STRANGE DOCTRINES: You say that the "self" is a function of a competence in the brain to represent itself to itself as part of the world, and that with meditative practice one can suppress or dissolve this sense of self by interrupting the process of auto-representation. (212-213.) Yet it seems to me that I commonly lose all sense of my self in a myriad of my routine activities--activities that don't involve meditative practice.
Would you say that the loss of self I am referring to is qualitatively different from the loss of self you describe? Or is your point that meditative practice gives one the ability to revert to this state under a greater variety of conditions?

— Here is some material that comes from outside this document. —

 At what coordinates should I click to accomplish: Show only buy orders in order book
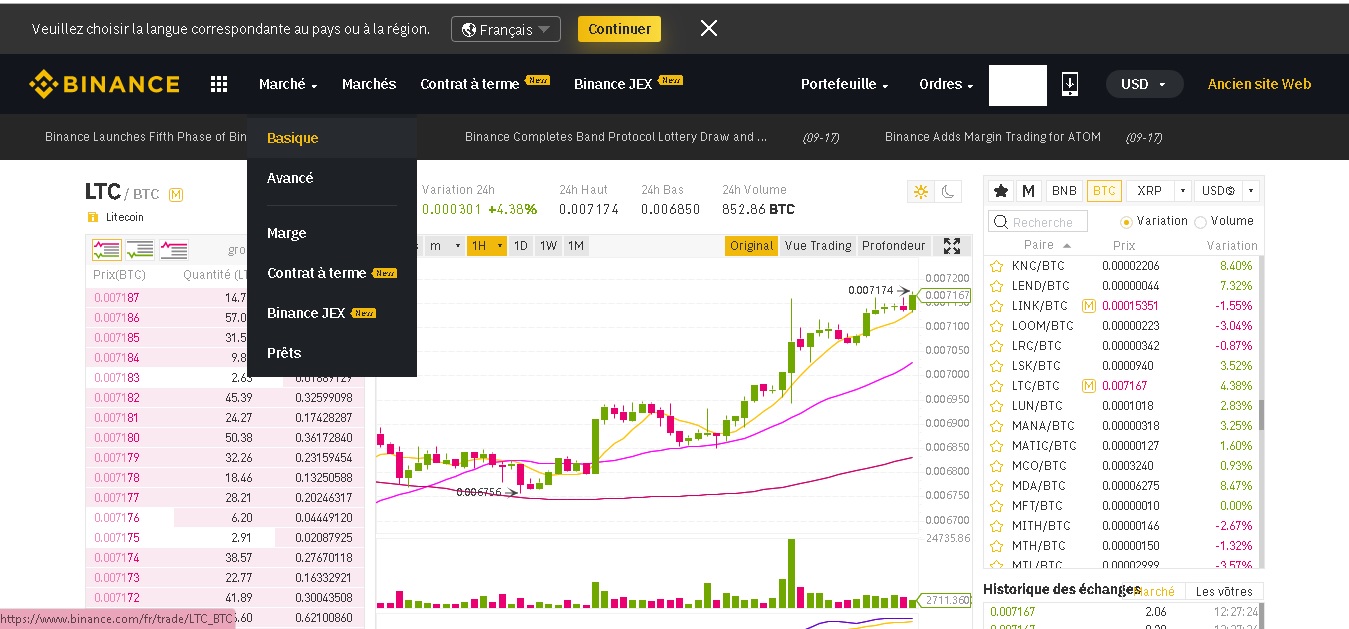[x=140, y=250]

HARRIS: That's a great question. In an important sense, there is a difference between these two types of selflessness, but the experiences you describe really do indicate that loss of self is an ordinary potential of the human mind--or, rather, that the self is something that is conceptually superimposed on the flow of experience. The difference between the selflessness that is the goal (and ultimately the means itself) of meditation and the experiences of selflessness that many people encounter in routine activities (like watching a movie or playing sports ) is that the latter form of selflessness tends to be noticed only in retrospect. Because it happens, more or less inadvertently, a person generally feels that he has come back to himself (so to speak), realizing that the previous interval of time was one in which he had disappeared into (or merged with) the flow of his experience. Genuine meditation requires the ability to do this disappearing act consciously, in the present moment, with the full presence of one's faculties. It also requires that one become increasingly sensitive to the differences between a genuine, vivid break in the subject/object dichotomy and the many dull (though pleasant) states of mind that are its counterfeits. Once again, the one thing that is so impressive about the Buddhist literature (modulo the mumbo jumbo) is that phenomenology here has been described and debated in extraordinary detail.
Next Week's Question:
STRANGE DOCTRINES: You state, "[T]he feeling we call 'I' is one of the most pervasive and salient features of human life: and its effects upon the world, as six billion 'selves' pursue diverse and often incompatible ends, rival those that can be ascribed to almost any other phenomenon in nature. Clearly, there is nothing optimal--or even necessarily viable--about our present form of subjectivity." (214) This puts me in mind of W.H. Auden's remark: "We are here on earth to do good for others. What the others are here for, I don't know." I read Auden's irony here as laying bare a central puzzle about the notion that the highest morality (or the most advanced state of being) consists in setting the self and its reflective interests aside: The meaning of my existence surely must include me, and so subjectivity (and whatever degree of egoism that entails) would seem necessary for any meaningful human life.
Is Auden (as I read him) wrong? If so, why? If not, what would the optimal form of subjectivity look like?